La politique zéro-Covid mise en place par Pékin au plus fort de la pandémie et les problèmes de logistique et d’approvisionnement qui ont suivi ont conforté les multinationales dans leur stratégie « Chine + 1 ». C’est ce qui ressort de l’enquête sur la redistribution des cartes dans le sourcing mondial, menée auprès de 132 entreprises, en majorité américaines et asiatiques, qui ont l’intention de changer de stratégie ou l’ont déjà fait sur la période 2018-2023. Au total, elles ont opéré 232 changements parmi les marchés qui les fournissent.
Premier constat : sur ces 232 mouvements de relocalisation, 71 % concernent l’Asie et 55 % plus précisément l’Asie du Sud-Est, Vietnam en tête avec 70 entreprises ayant relocalisé ou diversifié leur approvisionnement dans ce pays, suivi par Taiwan (24 entreprises) et la Thaïlande (20 %). De son côté, l’Inde en a accueilli 18.
Hors Asie, le grand gagnant est le Mexique, qui bénéficie de sa proximité avec le marché américain.
16 % des entreprises sondées ont procédé à des relocalisations
Chaque industrie a ses destinations privilégiées. Dans l’électronique, par exemple, les entreprises se tournent volontiers vers Taiwan, la Thaïlande, l’inde et le Mexique. En outre, en guise de stratégie « Chine + 1 » les analystes de KPMG constatent qu’il s’agit, à 44 %, de changements au bénéfice de plusieurs marchés, aucun pays ne pouvant rivaliser à lui seul avec la production chinoise.
Les déménagements d’usines existantes (53 %) sont plus fréquents que la création de nouveaux sites de production (31 %). Alors que le sujet a fait couler beaucoup d’encre des deux côtés de l’Atlantique, seuls 16 % des entreprises interrogées ont relocalisé leur production, en totalité ou en partie, afin de tirer partie des capacités de production existantes et de se rapprocher du consommateur final.
Parmi les raisons évoquées par les entreprises à ces changements dans le sourcing, l’augmentation des droits de douane n’en représente que 23 %, soit autant que l’incertitude créée par les facteurs géopolitiques.
Enfin, l’attractivité des pays d’Asie du Sud-Est tient beaucoup à l’intégration de ces marchés à celui de la Chine par le biais de politiques commerciales.
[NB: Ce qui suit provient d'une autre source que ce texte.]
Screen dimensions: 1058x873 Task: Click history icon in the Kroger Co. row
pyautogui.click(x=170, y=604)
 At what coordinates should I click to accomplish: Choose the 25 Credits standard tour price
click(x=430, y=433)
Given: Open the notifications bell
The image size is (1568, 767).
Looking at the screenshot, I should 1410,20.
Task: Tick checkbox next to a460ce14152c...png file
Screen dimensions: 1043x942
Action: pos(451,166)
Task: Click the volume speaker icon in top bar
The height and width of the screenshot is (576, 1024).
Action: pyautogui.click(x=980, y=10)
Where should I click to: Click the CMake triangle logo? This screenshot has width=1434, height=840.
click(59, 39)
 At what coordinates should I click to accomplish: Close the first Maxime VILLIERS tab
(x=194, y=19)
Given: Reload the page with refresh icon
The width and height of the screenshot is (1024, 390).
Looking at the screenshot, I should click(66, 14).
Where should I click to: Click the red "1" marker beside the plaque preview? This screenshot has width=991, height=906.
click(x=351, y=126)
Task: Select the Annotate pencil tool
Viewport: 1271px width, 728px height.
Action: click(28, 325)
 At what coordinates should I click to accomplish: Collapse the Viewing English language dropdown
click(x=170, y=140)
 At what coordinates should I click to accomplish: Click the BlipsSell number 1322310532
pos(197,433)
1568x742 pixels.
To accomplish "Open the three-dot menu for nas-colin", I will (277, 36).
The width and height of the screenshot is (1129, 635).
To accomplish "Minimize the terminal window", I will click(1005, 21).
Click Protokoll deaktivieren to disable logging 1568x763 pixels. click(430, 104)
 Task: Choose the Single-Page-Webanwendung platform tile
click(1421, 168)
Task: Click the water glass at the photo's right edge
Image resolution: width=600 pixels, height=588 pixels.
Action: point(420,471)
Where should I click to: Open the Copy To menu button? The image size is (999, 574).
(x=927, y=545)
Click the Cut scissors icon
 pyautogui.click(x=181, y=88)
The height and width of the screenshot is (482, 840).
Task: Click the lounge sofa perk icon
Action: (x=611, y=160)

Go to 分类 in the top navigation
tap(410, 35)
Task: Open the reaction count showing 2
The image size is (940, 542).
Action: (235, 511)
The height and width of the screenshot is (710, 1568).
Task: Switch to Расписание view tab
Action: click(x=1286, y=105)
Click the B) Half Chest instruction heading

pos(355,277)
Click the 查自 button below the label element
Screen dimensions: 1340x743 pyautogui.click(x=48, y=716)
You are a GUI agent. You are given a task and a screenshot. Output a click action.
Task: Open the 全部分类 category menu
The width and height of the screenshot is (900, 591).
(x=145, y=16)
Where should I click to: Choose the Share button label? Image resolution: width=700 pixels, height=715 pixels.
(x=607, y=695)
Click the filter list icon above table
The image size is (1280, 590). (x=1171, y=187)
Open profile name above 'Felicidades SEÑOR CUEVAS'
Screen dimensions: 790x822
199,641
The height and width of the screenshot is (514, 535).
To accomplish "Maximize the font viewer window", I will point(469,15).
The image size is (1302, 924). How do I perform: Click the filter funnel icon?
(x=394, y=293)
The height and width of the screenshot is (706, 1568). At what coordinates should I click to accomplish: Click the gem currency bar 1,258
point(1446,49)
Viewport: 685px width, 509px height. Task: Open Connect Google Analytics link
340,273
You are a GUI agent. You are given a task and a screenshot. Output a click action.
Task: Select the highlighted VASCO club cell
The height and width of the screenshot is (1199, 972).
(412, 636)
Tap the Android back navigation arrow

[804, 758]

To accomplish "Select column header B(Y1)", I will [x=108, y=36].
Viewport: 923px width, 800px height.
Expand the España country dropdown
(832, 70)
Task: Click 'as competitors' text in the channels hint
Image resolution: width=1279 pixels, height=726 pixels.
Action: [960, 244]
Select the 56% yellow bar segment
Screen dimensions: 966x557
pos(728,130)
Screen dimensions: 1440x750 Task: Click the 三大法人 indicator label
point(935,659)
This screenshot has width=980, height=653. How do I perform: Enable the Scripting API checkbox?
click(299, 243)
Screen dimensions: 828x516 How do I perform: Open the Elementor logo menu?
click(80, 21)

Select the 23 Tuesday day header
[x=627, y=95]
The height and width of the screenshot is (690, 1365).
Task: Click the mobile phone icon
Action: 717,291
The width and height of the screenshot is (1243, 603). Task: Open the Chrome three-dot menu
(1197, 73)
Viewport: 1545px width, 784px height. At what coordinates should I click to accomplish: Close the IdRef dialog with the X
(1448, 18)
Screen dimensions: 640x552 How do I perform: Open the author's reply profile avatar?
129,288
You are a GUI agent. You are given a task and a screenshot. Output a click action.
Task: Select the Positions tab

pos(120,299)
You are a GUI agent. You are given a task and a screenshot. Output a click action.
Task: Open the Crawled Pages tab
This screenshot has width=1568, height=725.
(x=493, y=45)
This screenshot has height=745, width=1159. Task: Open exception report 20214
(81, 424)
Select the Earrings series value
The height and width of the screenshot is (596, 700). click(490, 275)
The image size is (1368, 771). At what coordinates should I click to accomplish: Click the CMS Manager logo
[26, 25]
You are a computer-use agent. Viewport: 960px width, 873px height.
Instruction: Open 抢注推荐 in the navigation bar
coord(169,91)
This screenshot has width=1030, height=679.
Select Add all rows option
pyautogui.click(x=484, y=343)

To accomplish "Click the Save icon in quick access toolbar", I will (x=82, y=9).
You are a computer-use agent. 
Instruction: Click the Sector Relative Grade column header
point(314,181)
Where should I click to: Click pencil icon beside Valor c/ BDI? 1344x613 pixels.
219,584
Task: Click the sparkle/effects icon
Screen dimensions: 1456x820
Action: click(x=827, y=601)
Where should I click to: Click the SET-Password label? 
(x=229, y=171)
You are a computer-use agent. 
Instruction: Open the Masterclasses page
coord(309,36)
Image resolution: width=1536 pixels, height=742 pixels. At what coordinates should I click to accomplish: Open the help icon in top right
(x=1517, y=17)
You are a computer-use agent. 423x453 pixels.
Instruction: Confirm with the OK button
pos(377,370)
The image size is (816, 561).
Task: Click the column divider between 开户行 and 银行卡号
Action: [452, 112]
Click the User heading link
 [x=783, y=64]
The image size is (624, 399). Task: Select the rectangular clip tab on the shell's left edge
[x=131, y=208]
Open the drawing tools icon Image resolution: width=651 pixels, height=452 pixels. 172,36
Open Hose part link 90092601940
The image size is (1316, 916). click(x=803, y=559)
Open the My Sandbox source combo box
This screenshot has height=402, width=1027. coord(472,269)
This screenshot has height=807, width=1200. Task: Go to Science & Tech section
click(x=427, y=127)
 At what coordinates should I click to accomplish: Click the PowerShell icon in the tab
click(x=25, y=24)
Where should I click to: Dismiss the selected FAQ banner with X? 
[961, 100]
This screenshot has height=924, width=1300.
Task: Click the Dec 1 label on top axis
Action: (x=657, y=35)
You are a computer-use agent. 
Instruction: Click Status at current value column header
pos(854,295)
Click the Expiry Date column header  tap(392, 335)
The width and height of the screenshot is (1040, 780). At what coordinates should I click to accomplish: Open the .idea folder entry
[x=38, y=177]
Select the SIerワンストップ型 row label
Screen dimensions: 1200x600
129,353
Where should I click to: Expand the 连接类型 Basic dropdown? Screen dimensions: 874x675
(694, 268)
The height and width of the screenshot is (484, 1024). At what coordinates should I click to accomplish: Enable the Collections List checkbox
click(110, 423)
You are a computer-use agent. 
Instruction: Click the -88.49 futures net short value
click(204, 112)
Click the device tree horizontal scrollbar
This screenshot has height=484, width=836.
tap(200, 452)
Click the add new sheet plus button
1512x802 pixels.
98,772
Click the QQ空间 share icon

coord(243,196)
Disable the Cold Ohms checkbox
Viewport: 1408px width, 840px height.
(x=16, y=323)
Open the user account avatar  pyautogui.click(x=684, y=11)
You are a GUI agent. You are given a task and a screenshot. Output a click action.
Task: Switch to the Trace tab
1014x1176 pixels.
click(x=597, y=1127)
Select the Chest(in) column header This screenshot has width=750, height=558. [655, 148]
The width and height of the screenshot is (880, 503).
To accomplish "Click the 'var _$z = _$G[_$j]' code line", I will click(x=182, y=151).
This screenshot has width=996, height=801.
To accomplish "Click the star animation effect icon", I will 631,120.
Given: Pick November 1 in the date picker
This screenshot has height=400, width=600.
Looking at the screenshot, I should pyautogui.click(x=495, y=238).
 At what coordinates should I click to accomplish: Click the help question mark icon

En ce sens, l’Accord de partenariat économique global (RCEP), le plus grand accord de libre-échange au monde à ce jour, entré en vigueur le 1er janvier 2022, est un facteur clé.
Les pays d’Asie du Sud-Est avantagés par le RCEP
Les données douanières montrent qu’au premier trimestre 2023, les importations et les exportations de la Chine vers les pays de l’Asean ont atteint 1 350 milliards de yuans (202,2 milliards de dollars), soit une augmentation de 8,4 % d’une année sur l’autre, représentant 14,4 % du commerce extérieur total de la Chine. Au cours de cette période, les échanges entre la Chine et l’Asean ont représenté 47,2 % – soit près de la moitié – du commerce extérieur de la Chine.
Le RCEP a apporté de grands avantages aux entreprises notamment la réduction des coûts d’importation et l’augmentation des opportunités d’exportation après les baisses de droits de douane. Selon les termes de cet accord, plus de 90 % des marchandises des biens échangés dans la région deviendront à terme exempts de droits de douane afin de stimuler le commerce transfrontalier.
Mais les pays de l’Asean ne sont pas les seuls en Asie à bénéficier de ce bouleversement du sourcing mondial. Selon les analystes de KPMG, l’Inde est une destination en devenir en particulier pour les nouveaux sites de production.